The Cultural Gene of Large Language Models: A Study on the Impact of Cross-Corpus Training on Model Values and Biases
Emanuel Z. Fenech-Borg, Tilen P. Meznaric-Kos, Milica D. Lekovic-Bojovic, Arni J. Hentze-Djurhuus
TL;DR
This study formalizes the notion of a 'cultural gene' in large language models and empirically investigates how cross-corpus training shapes value-oriented behavior. Using the Cultural Probe Dataset with 200 prompts spanning $IDV$ and $PDI$, the authors compare a Western-centric model (GPT-4) and an Eastern-centric model (ERNIE Bot), finding statistically significant differences in cultural dimension scores ($p<0.001$) and distinct Cultural Alignment Index values that map to Hofstede-inspired USA and China benchmarks. Quantitative results show GPT-4 leaning toward individualism and low power distance, while ERNIE Bot shows collectivistic and higher power distance tendencies, illustrating LLMs as statistical mirrors of their training data. Qualitative analyses of dilemmas and authority judgments corroborate these findings, highlighting implications for global AI deployment, ethics, and the need for culturally aware evaluation frameworks and potentially a plurality of context-aware models to avoid algorithmic cultural hegemony.
Abstract
Large language models (LLMs) are deployed globally, yet their underlying cultural and ethical assumptions remain underexplored. We propose the notion of a "cultural gene" -- a systematic value orientation that LLMs inherit from their training corpora -- and introduce a Cultural Probe Dataset (CPD) of 200 prompts targeting two classic cross-cultural dimensions: Individualism-Collectivism (IDV) and Power Distance (PDI).
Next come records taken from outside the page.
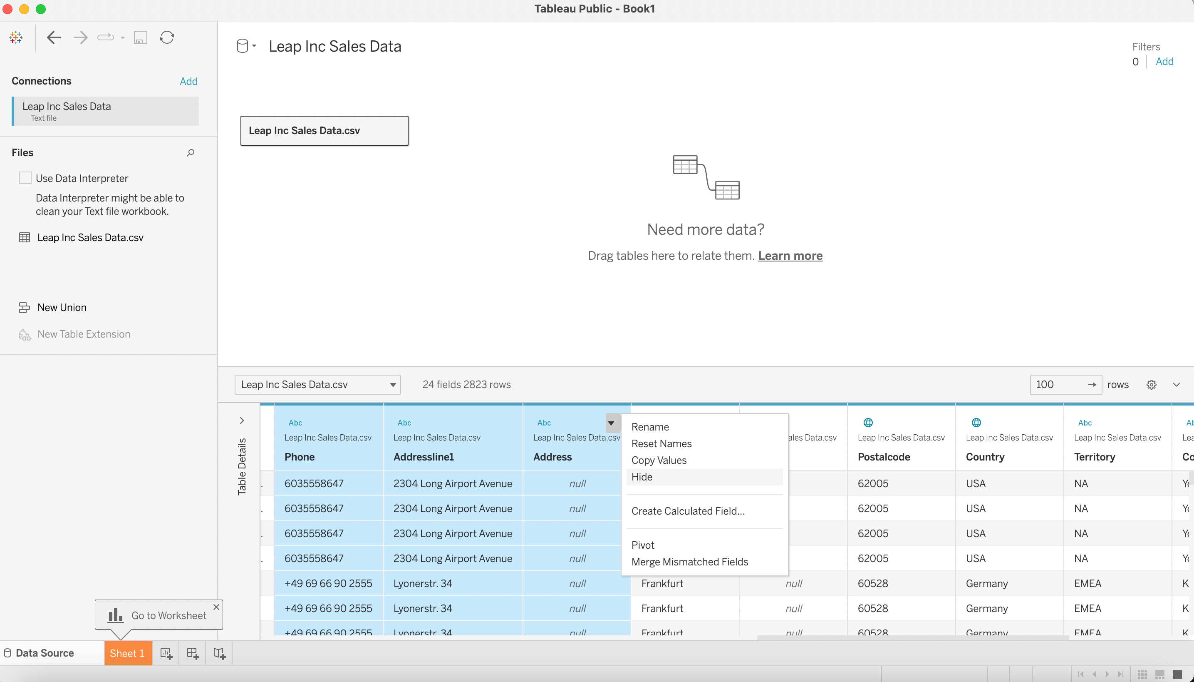The height and width of the screenshot is (682, 1194).
Task: Click the Tableau logo start icon
Action: tap(16, 37)

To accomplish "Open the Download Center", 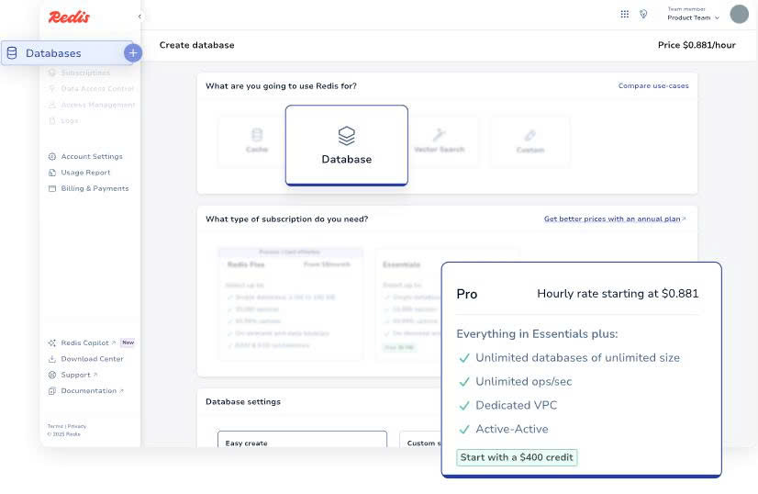I will [92, 359].
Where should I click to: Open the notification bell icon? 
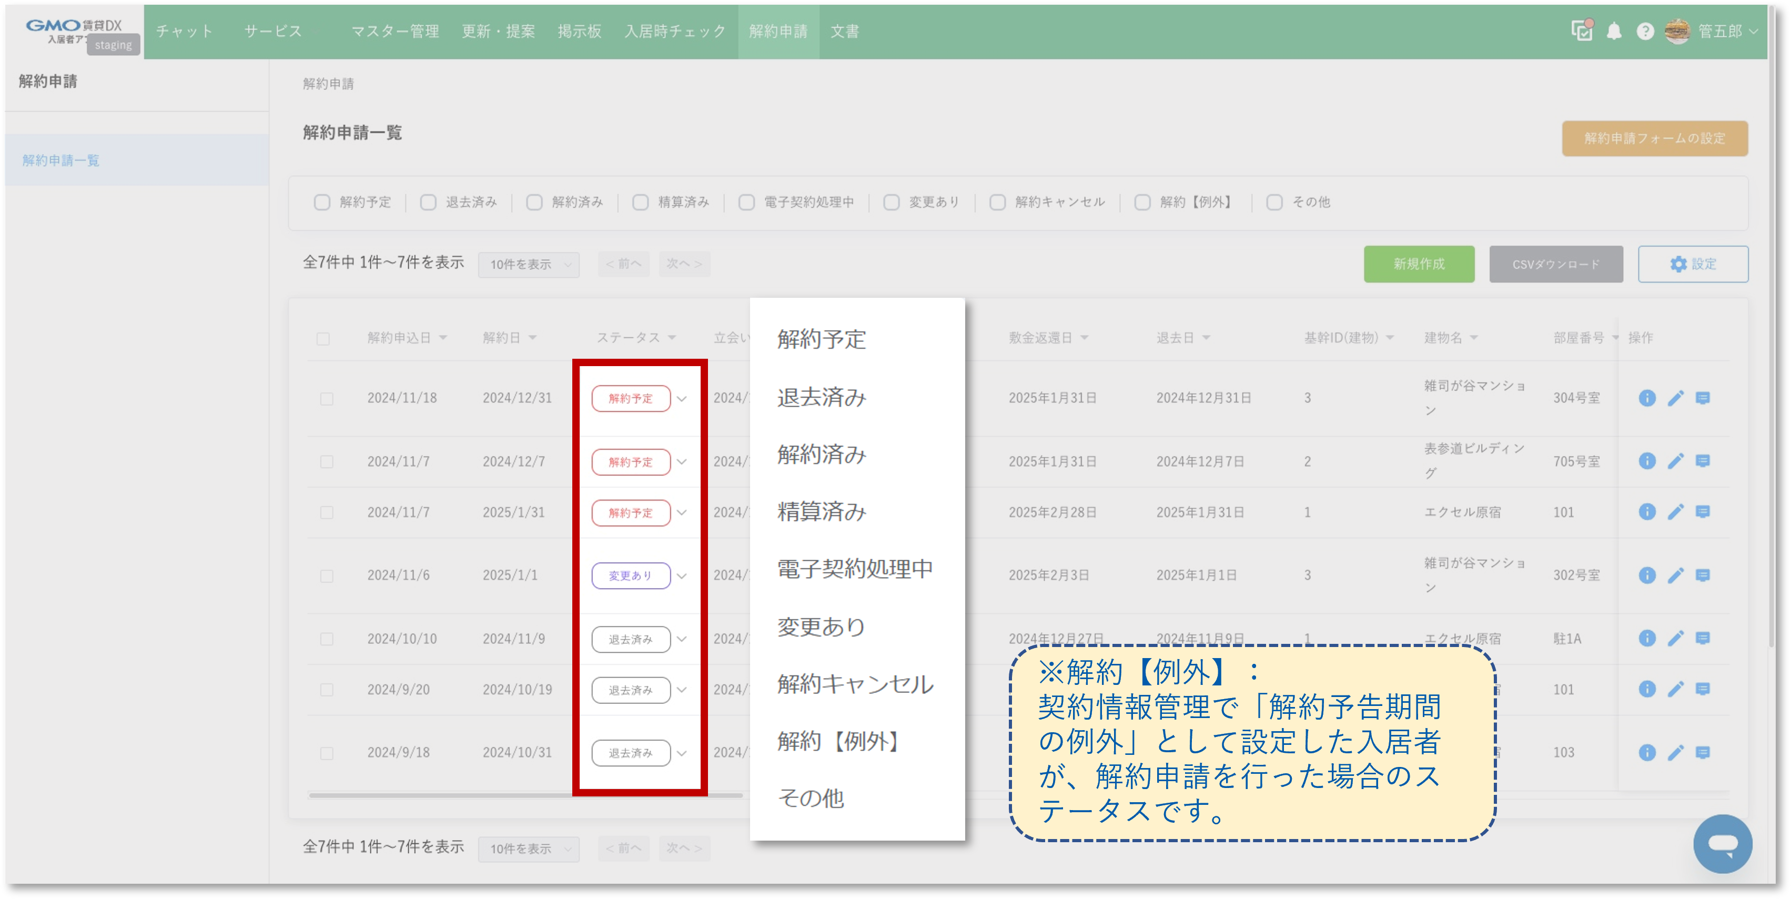[x=1614, y=31]
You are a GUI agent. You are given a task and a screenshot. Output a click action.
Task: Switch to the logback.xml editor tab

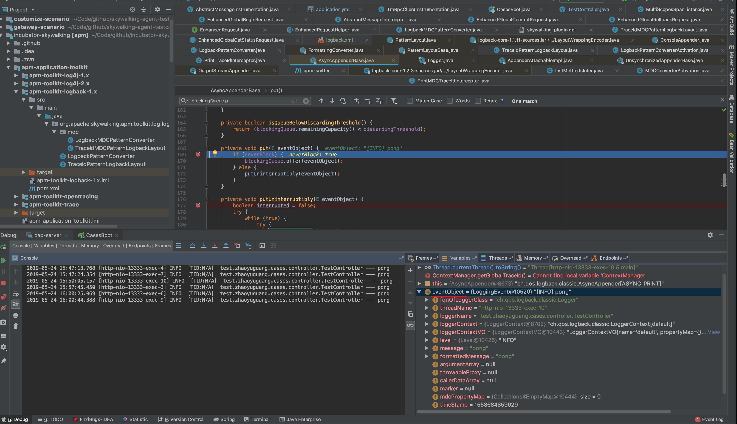339,40
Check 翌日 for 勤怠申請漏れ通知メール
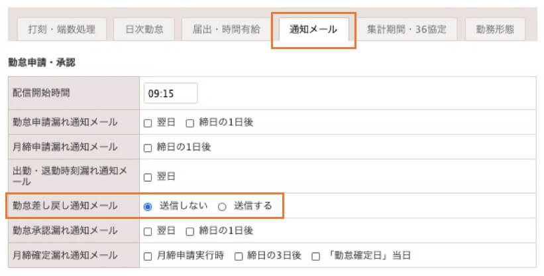This screenshot has height=276, width=544. click(x=148, y=123)
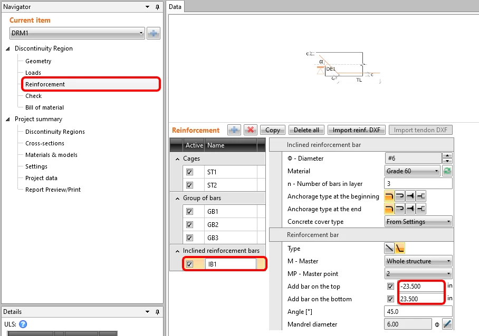Choose hook anchorage type at the beginning
The width and height of the screenshot is (479, 336).
click(389, 196)
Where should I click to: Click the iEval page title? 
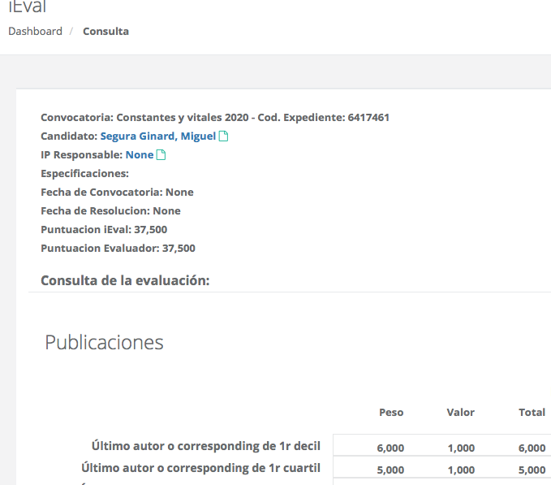(27, 7)
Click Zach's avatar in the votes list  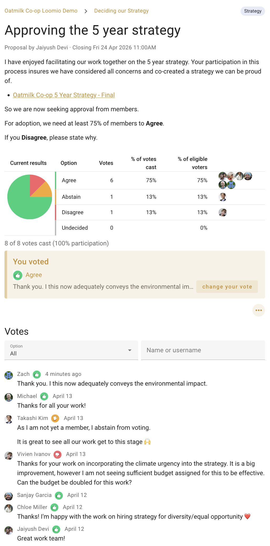coord(9,375)
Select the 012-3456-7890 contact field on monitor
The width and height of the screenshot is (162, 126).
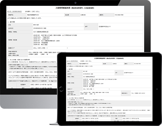pyautogui.click(x=129, y=15)
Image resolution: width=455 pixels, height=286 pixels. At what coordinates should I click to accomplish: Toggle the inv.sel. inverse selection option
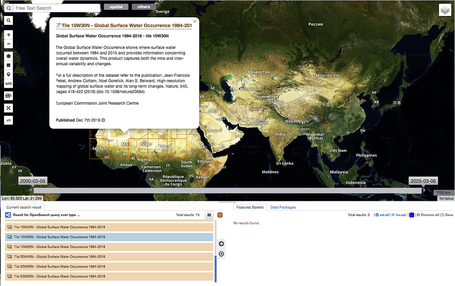[393, 215]
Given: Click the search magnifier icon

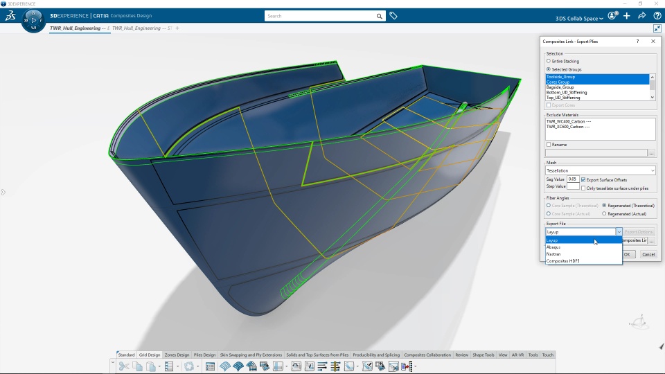Looking at the screenshot, I should click(379, 16).
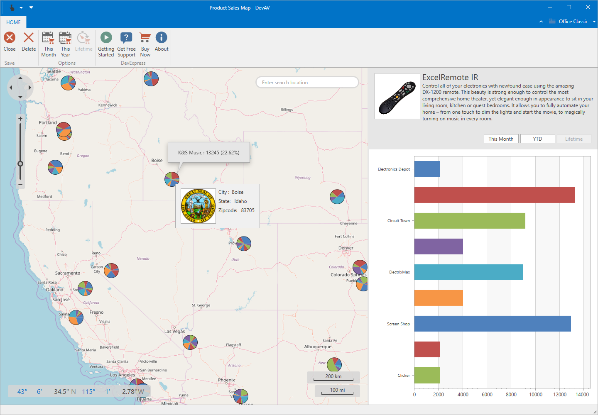Click the Seattle pie chart marker
Screen dimensions: 598x415
coord(68,83)
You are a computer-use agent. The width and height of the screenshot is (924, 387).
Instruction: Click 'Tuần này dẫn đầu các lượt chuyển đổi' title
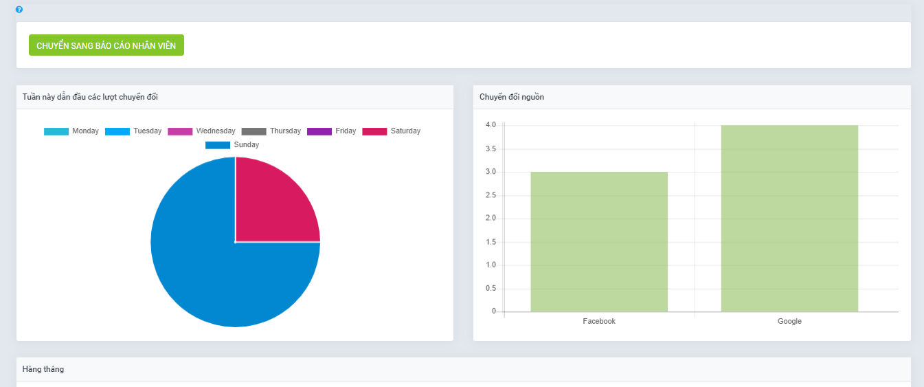tap(90, 97)
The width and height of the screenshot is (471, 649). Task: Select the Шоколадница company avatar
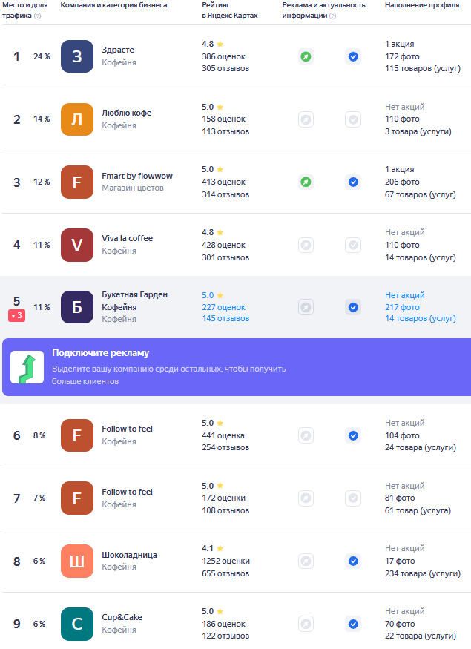coord(77,561)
Using standardized zero-shot prompts, we compare a Western-centric model (GPT-4) and an Eastern-centric model (ERNIE Bot). Human annotation shows significant and consistent divergence across both dimensions. GPT-4 exhibits individualistic and low-power-distance tendencies (IDV score approx 1.21; PDI score approx -1.05), while ERNIE Bot shows collectivistic and higher-power-distance tendencies (IDV approx -0.89; PDI approx 0.76); differences are statistically significant (p < 0.001). We further compute a Cultural Alignment Index (CAI) against Hofstede's national scores and find GPT-4 aligns more closely with the USA (e.g., IDV CAI approx 0.91; PDI CAI approx 0.88) whereas ERNIE Bot aligns more closely with China (IDV CAI approx 0.85; PDI CAI approx 0.81). Qualitative analyses of dilemma resolution and authority-related judgments illustrate how these orientations surface in reasoning. Our results support the view that LLMs function as statistical mirrors of their cultural corpora and motivate culturally aware evaluation and deployment to avoid algorithmic cultural hegemony.